> How to complete this task
What you return must match the listing below character for character, minus any pictures.

> Provided entries
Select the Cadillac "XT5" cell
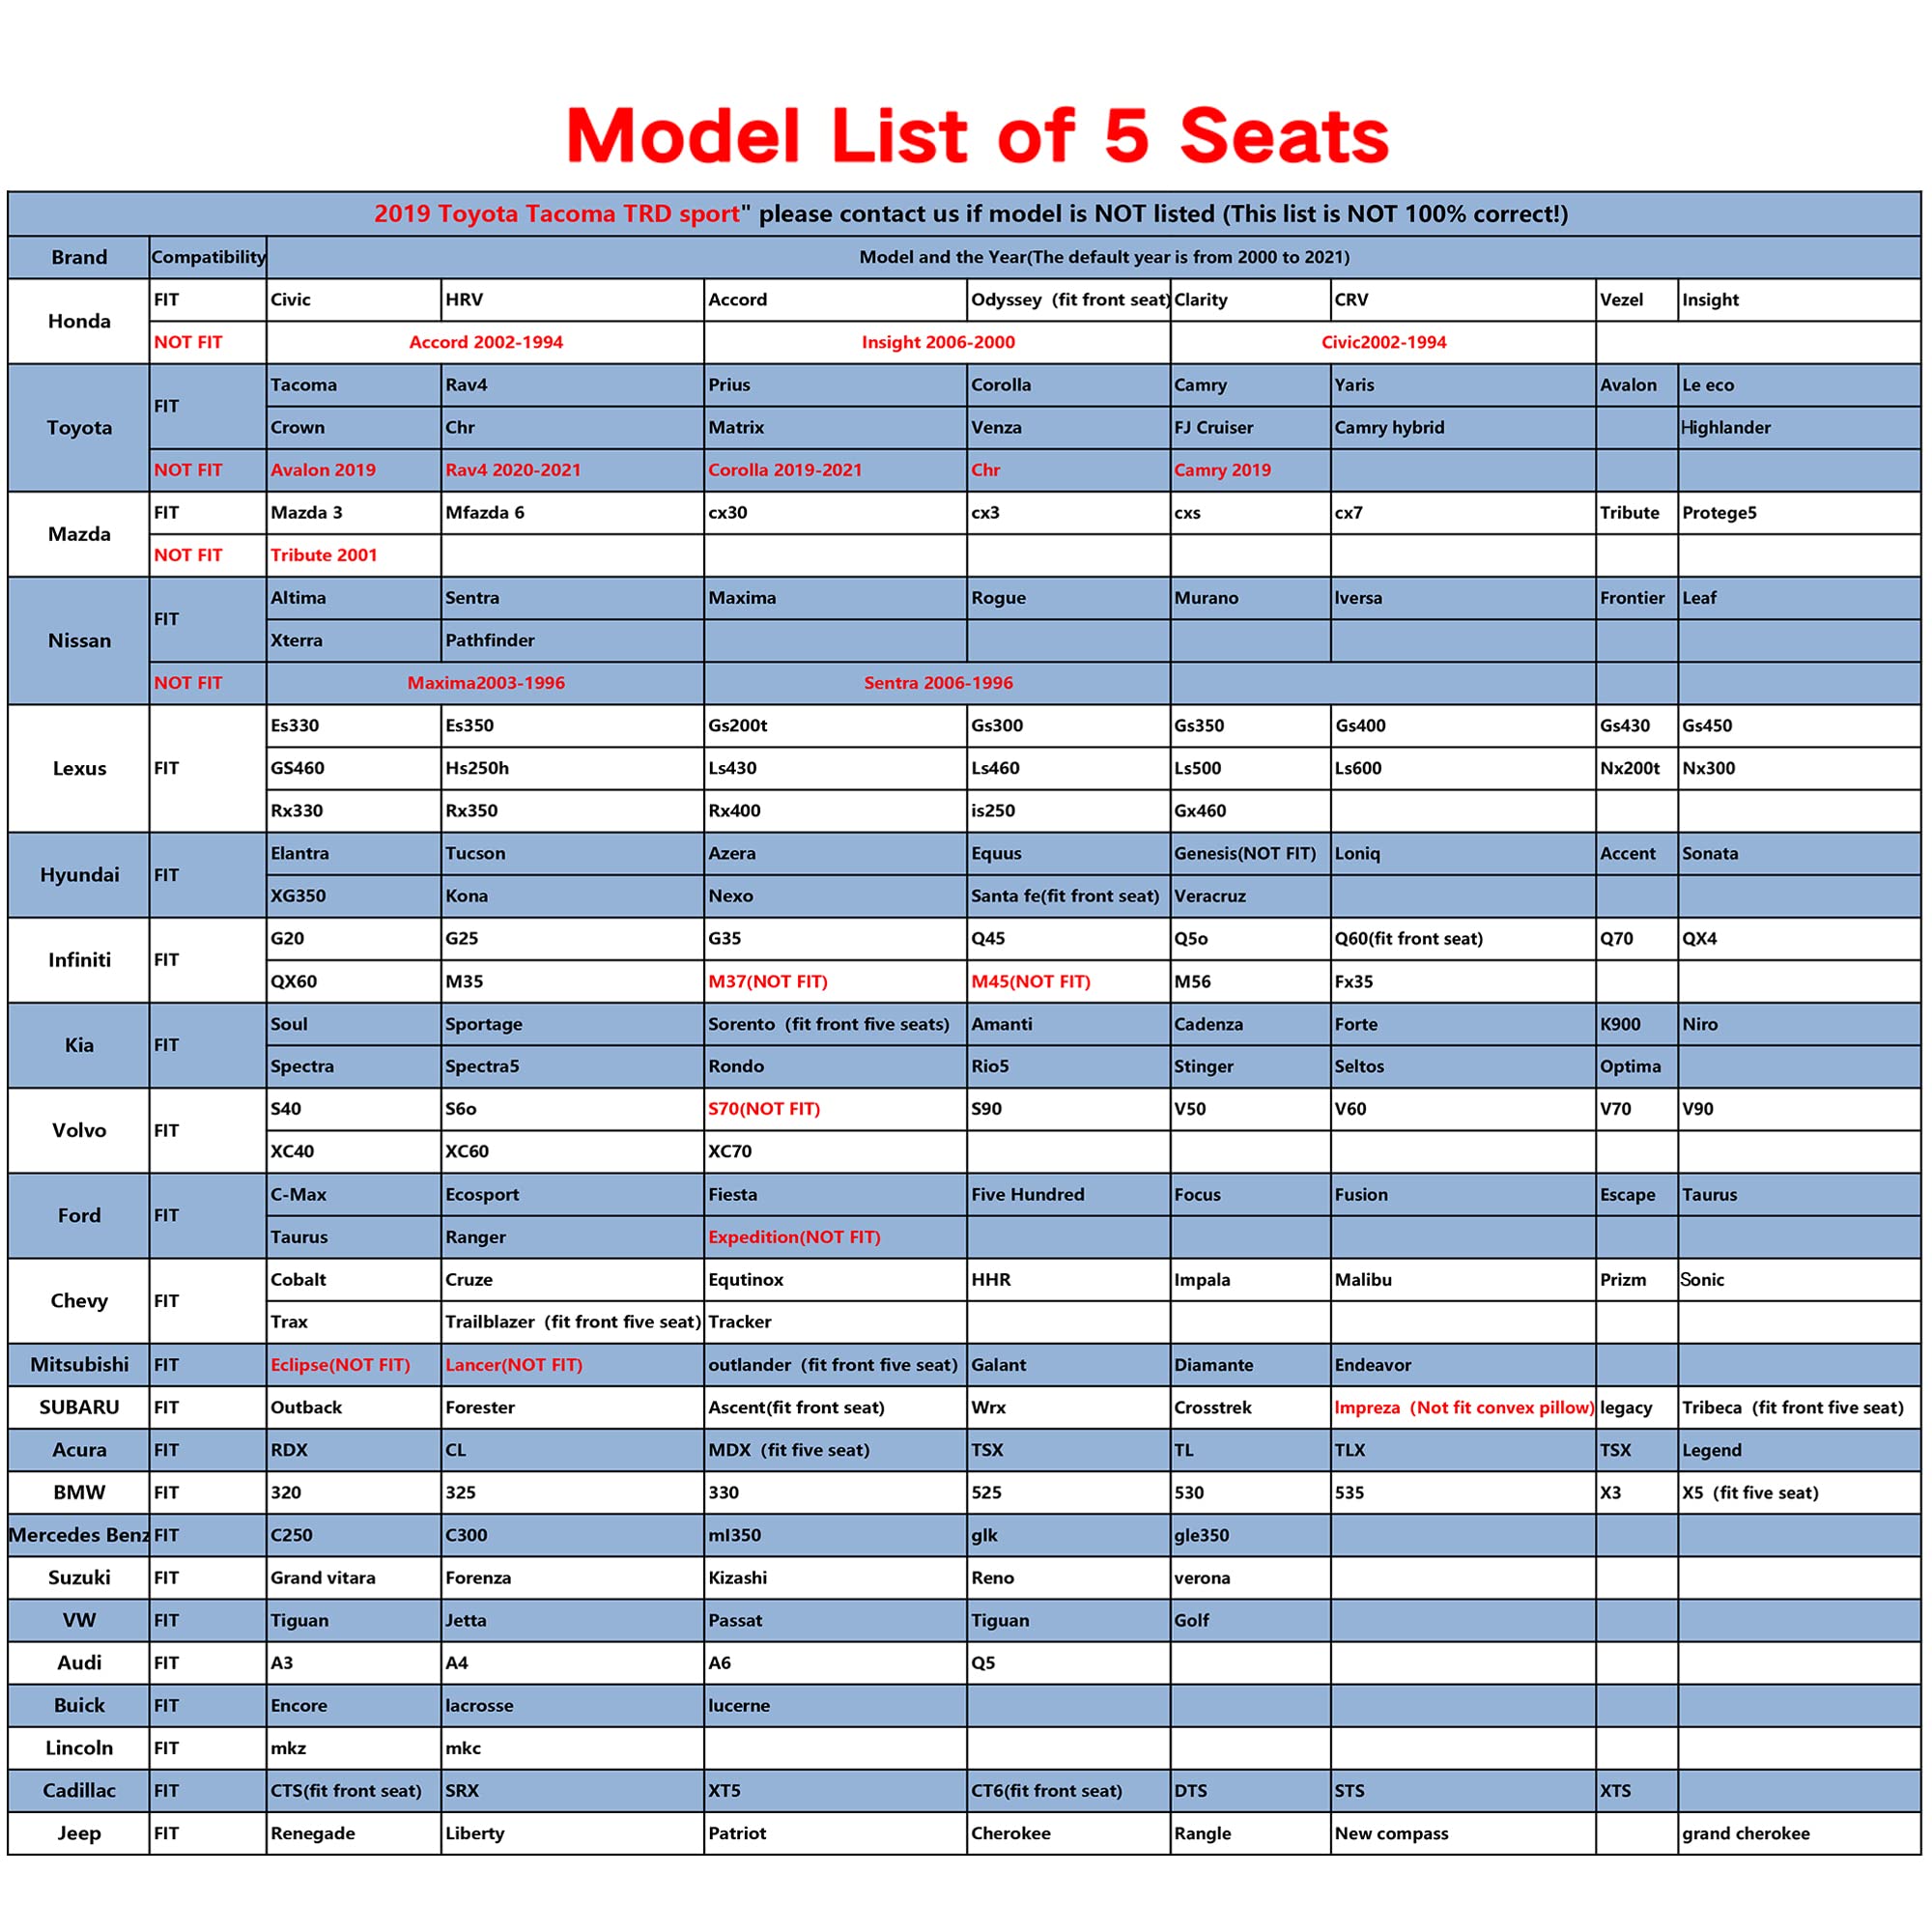Viewport: 1932px width, 1932px height. pyautogui.click(x=725, y=1790)
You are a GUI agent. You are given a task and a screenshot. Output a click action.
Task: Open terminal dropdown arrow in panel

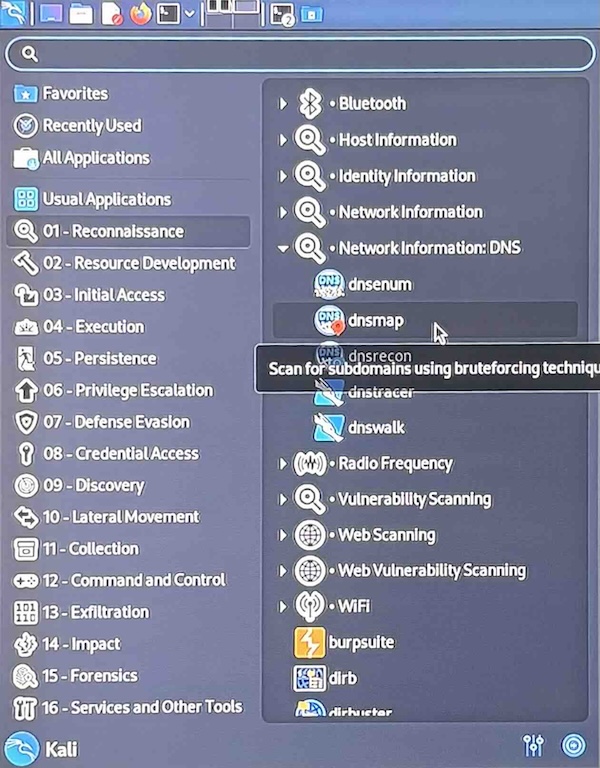(x=189, y=14)
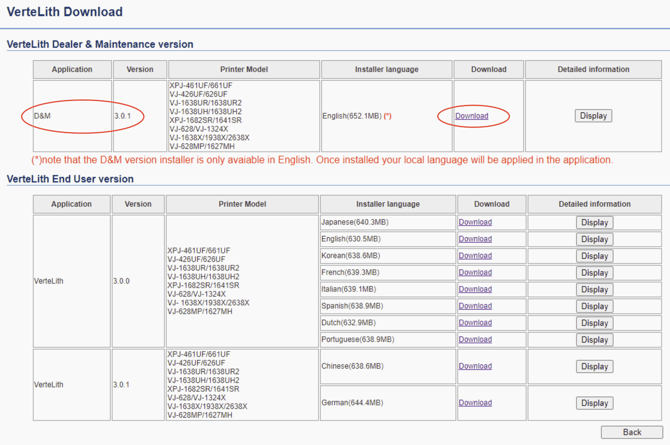Display details for D&M version
This screenshot has height=445, width=670.
point(593,116)
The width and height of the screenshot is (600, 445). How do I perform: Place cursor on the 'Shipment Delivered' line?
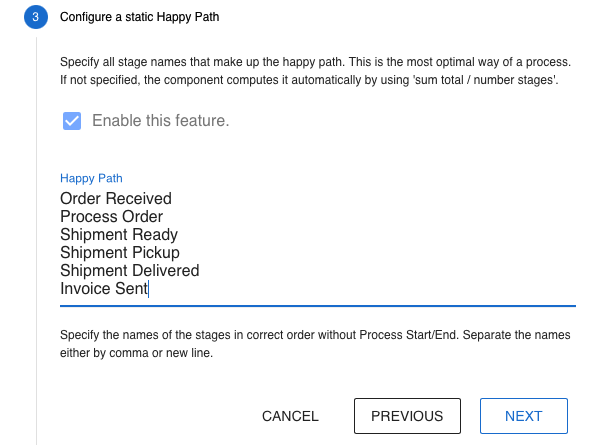coord(130,271)
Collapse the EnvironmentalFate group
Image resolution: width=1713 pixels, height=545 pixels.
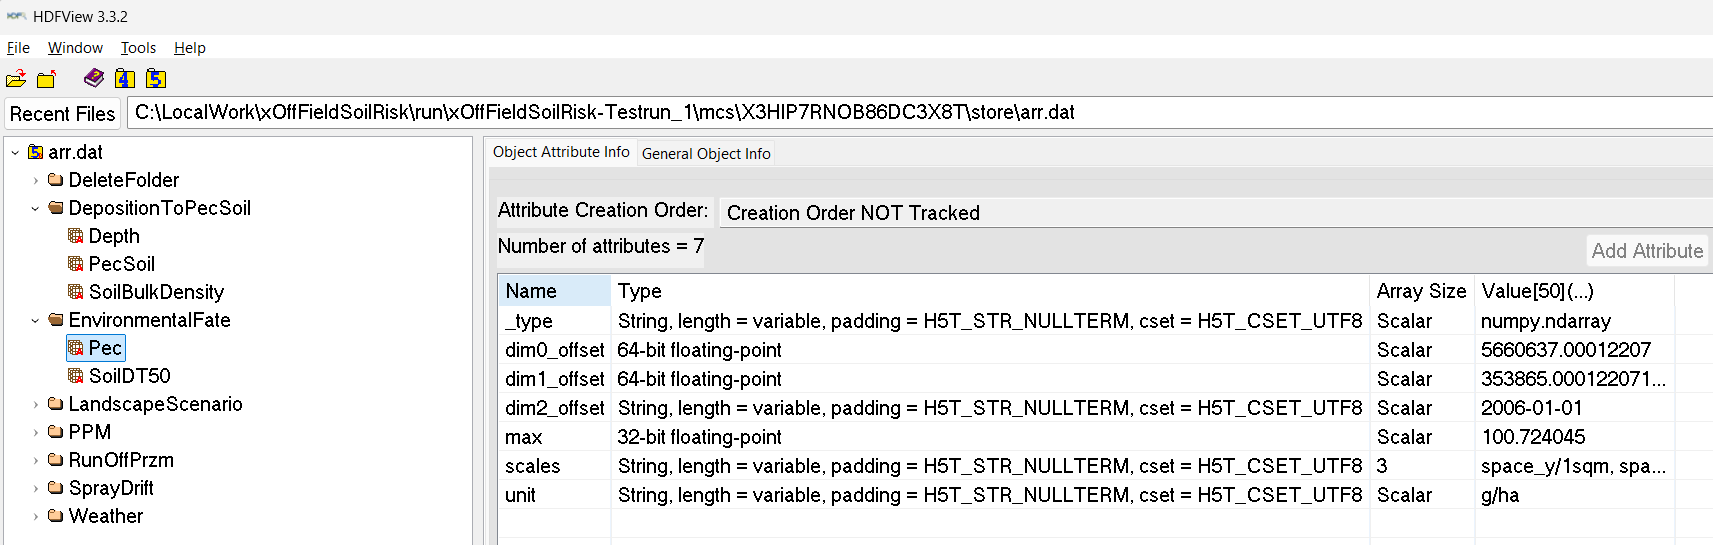click(x=36, y=321)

> Reply
Select the Cadillac "XT5" cell
Viewport: 1932px width, 1932px height. pyautogui.click(x=725, y=1790)
You are a GUI agent. You are given a task and a screenshot. Output a click action.
Task: Open terminal dropdown arrow in panel

(x=189, y=14)
Display details for D&M version
This screenshot has height=445, width=670.
point(593,116)
The width and height of the screenshot is (600, 445). How do I perform: Place cursor on the 'Shipment Delivered' line?
coord(130,271)
Collapse the EnvironmentalFate group
Image resolution: width=1713 pixels, height=545 pixels.
click(x=36, y=321)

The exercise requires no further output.